§ **TASK STATEMENT**: Recast the records below as a Markdown table with the columns Row and Line, starting at the line that contains "Image resolution: width=1527" and ending at the last line of the records. Number each row, and leave out blank lines.

Dataset entries:
»»

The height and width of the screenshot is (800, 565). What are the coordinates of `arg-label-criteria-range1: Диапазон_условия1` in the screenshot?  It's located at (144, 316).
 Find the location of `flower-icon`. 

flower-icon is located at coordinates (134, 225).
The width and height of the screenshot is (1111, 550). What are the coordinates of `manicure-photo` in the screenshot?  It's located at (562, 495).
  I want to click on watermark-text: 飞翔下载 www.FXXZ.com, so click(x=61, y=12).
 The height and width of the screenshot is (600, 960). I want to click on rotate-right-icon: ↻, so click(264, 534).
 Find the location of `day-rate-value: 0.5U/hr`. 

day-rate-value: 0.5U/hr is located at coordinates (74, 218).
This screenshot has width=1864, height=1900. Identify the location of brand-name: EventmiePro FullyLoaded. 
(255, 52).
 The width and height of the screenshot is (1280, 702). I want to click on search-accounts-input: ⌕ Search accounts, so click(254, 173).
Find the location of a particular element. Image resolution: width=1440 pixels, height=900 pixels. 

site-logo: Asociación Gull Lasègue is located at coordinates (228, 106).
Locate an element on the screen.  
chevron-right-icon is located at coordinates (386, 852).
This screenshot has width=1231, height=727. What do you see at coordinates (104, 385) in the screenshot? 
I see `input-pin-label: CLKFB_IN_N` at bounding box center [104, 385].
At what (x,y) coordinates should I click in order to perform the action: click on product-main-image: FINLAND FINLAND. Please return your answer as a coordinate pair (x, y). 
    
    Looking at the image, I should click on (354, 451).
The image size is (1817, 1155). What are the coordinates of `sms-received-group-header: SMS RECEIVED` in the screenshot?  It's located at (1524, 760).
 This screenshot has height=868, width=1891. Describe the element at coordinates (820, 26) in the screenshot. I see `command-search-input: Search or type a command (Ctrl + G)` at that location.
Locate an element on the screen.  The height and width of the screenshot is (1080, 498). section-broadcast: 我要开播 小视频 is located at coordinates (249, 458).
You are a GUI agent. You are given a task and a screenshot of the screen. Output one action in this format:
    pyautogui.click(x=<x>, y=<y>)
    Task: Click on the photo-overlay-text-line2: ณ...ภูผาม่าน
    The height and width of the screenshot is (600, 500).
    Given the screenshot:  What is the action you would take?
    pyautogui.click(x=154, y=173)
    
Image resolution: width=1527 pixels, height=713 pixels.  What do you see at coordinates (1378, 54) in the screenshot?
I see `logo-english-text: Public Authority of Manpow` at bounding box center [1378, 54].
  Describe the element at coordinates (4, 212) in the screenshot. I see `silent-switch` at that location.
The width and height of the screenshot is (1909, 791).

««

§ **EXPECTED ANSWER**:
| Row | Line |
|---|---|
| 1 | Image resolution: width=1527 pixels, height=713 pixels.  What do you see at coordinates (1378, 54) in the screenshot? |
| 2 | I see `logo-english-text: Public Authority of Manpow` at bounding box center [1378, 54]. |
| 3 |   Describe the element at coordinates (4, 212) in the screenshot. I see `silent-switch` at that location. |
| 4 | The width and height of the screenshot is (1909, 791). |